#### [PROBLEMA PROPOSTO]
Digite de novo, sem mudar nada, os itens a partir da linha que tem "The width and", e pare só no fim dos itens, incluindo essa primeira linha. Deixe as imagens de fora da resposta.
::::
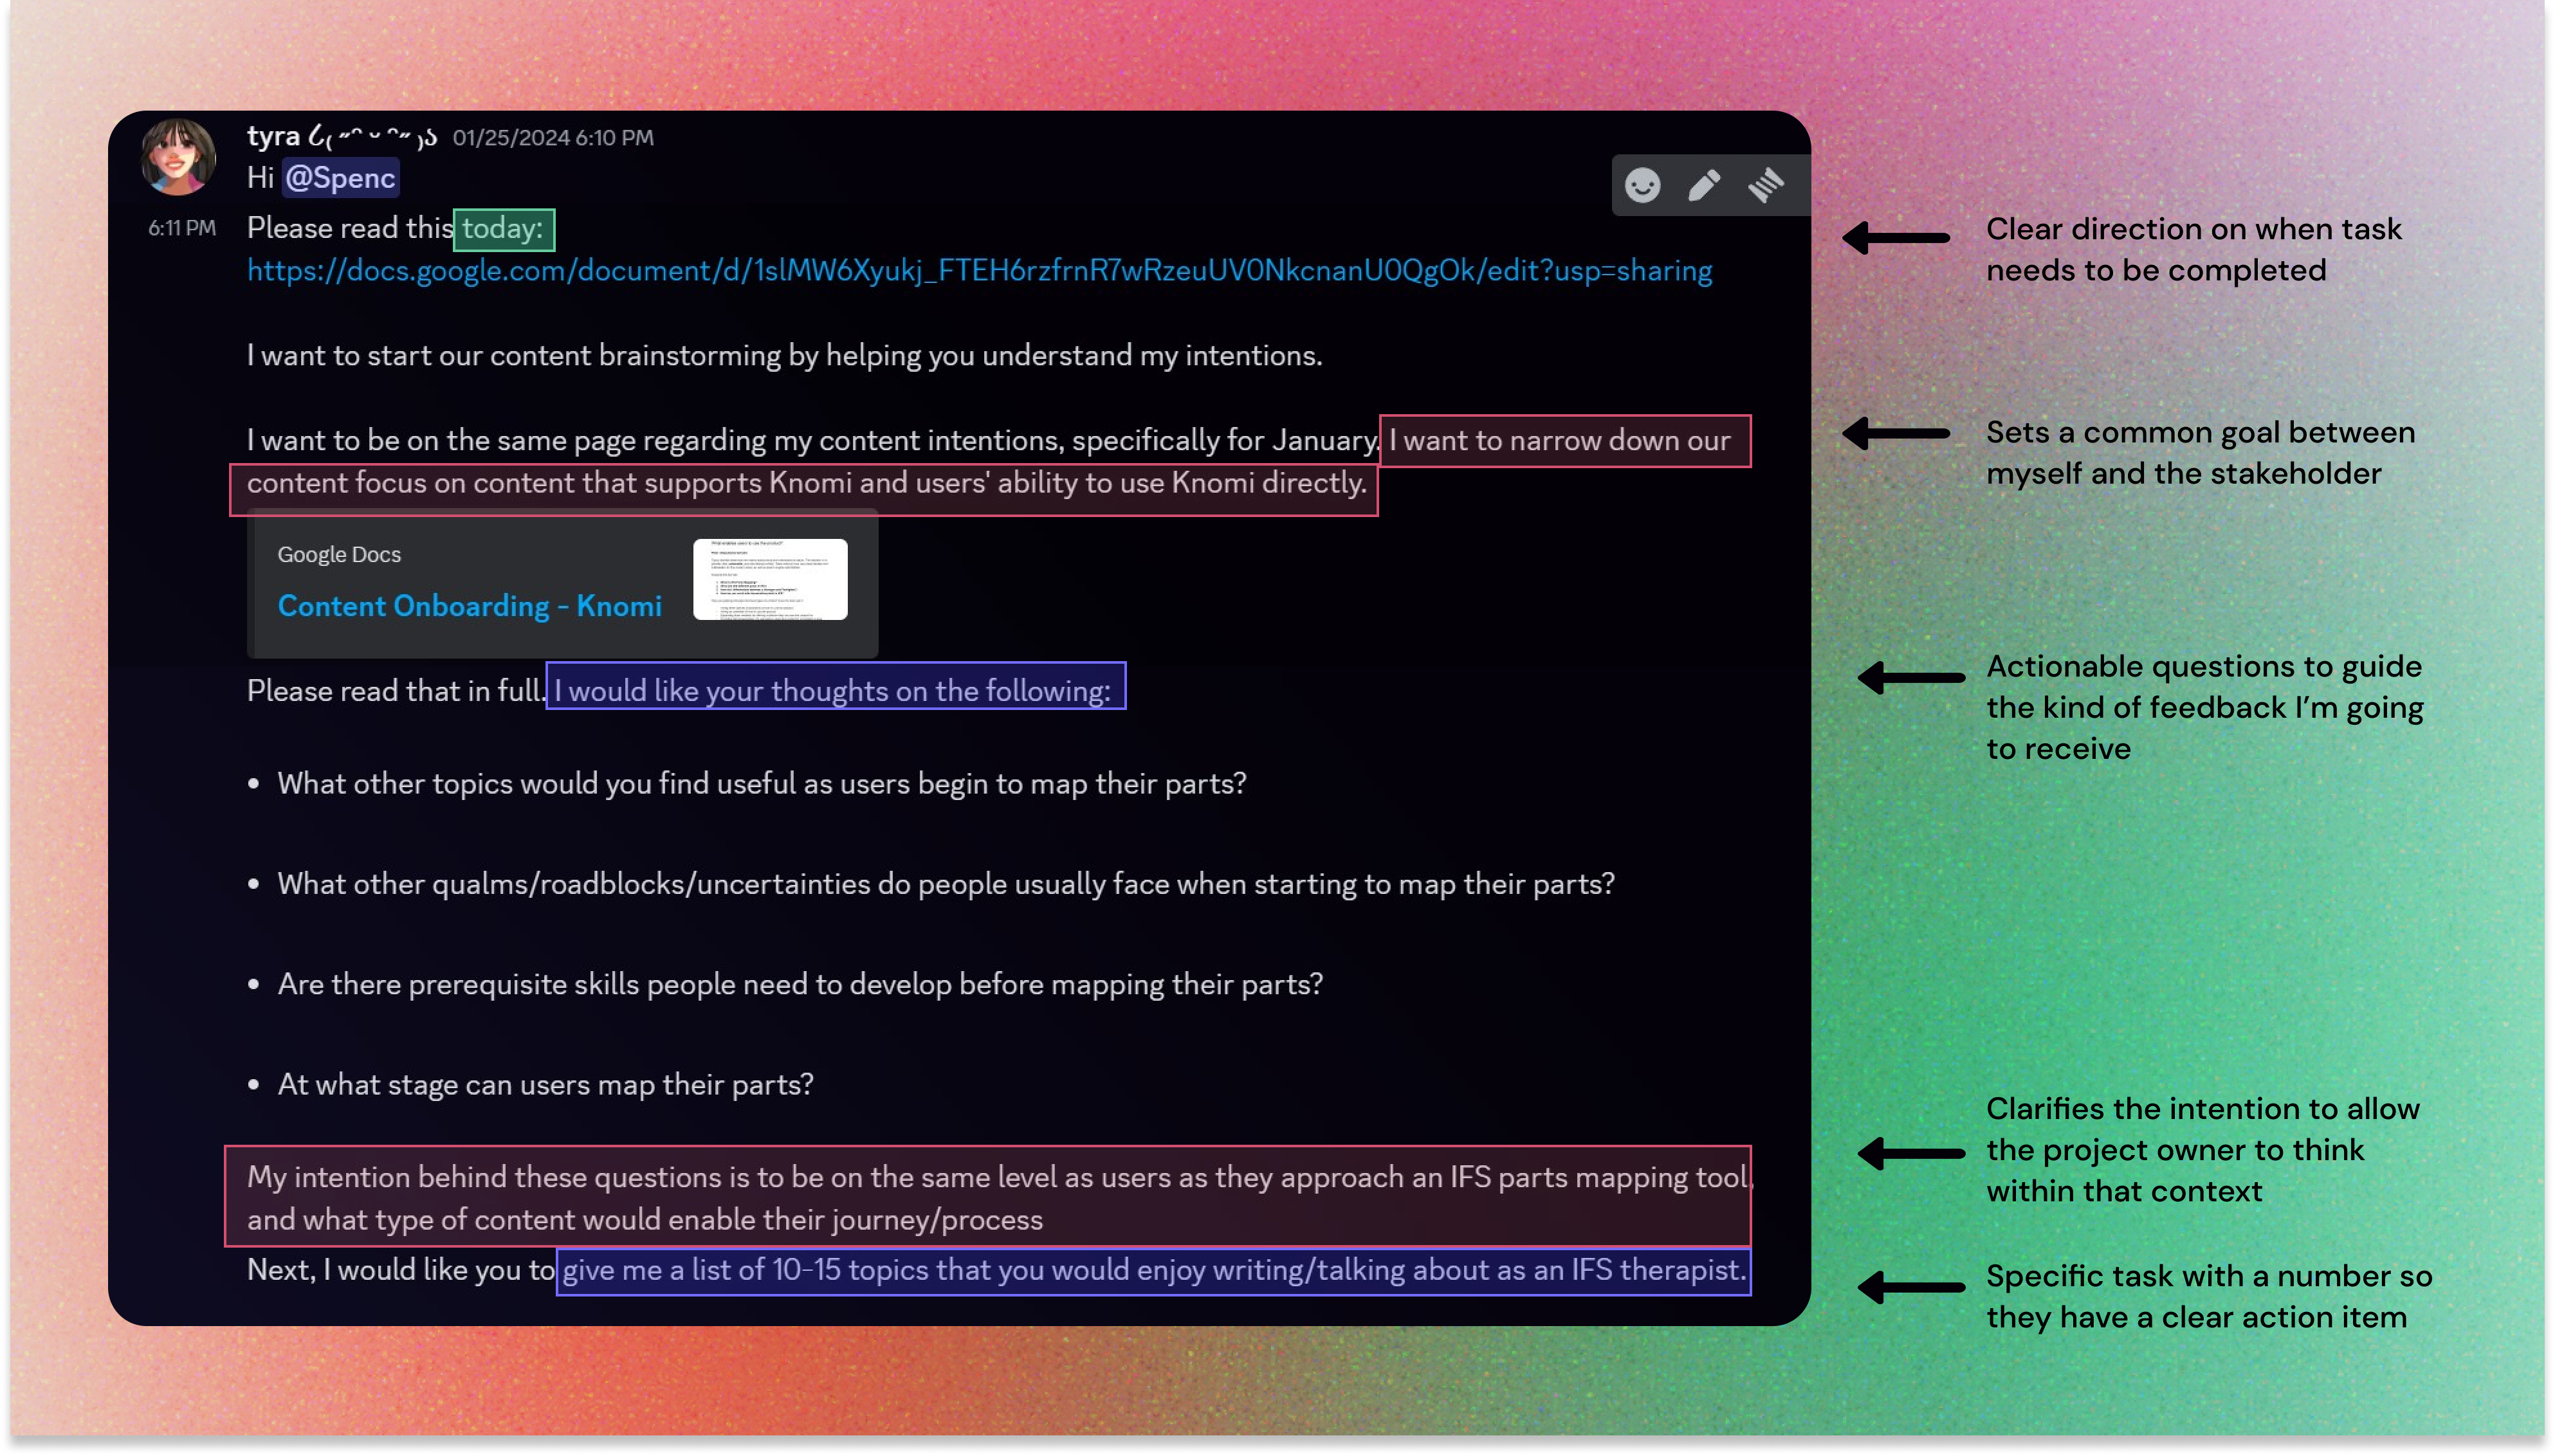Click the 01/25/2024 6:10 PM timestamp

tap(553, 138)

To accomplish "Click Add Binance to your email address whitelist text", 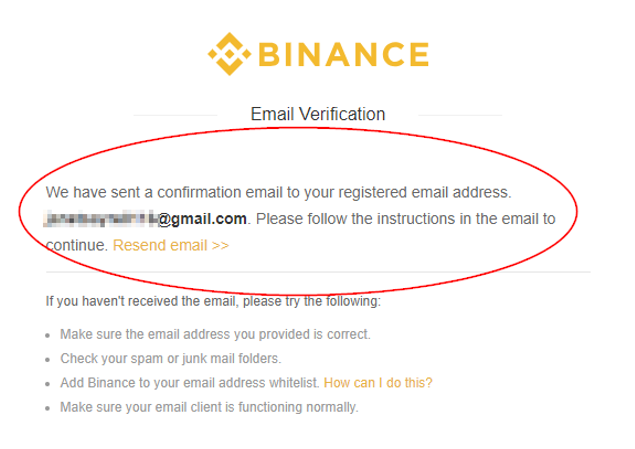I will click(x=190, y=383).
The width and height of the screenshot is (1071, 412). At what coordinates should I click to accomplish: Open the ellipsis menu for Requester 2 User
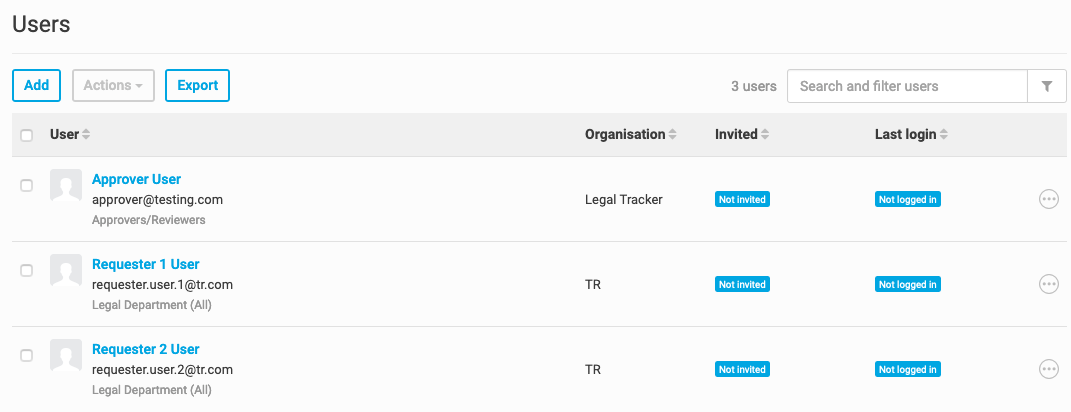[1048, 369]
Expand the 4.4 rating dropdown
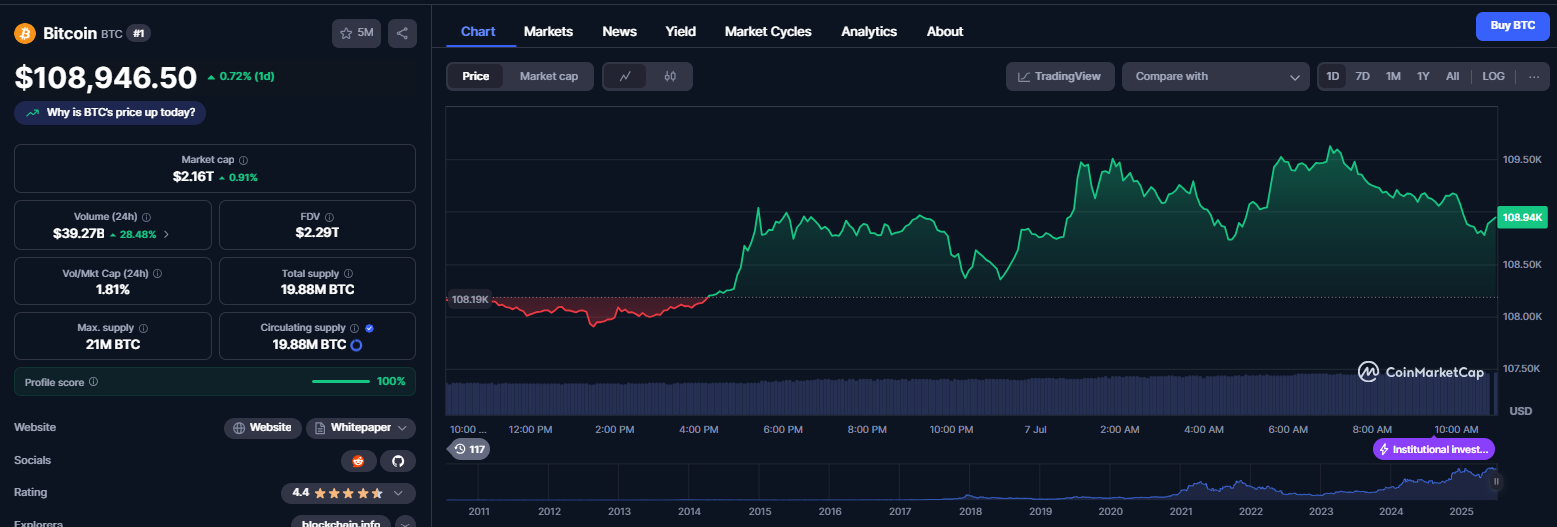This screenshot has width=1557, height=527. click(x=348, y=493)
::::
#### [RESULTADO FINAL]
The width and height of the screenshot is (1071, 412). At what coordinates should I click to accomplish: Open the ellipsis menu for Requester 2 User
[1048, 369]
Expand the 4.4 rating dropdown
This screenshot has width=1557, height=527. click(x=348, y=493)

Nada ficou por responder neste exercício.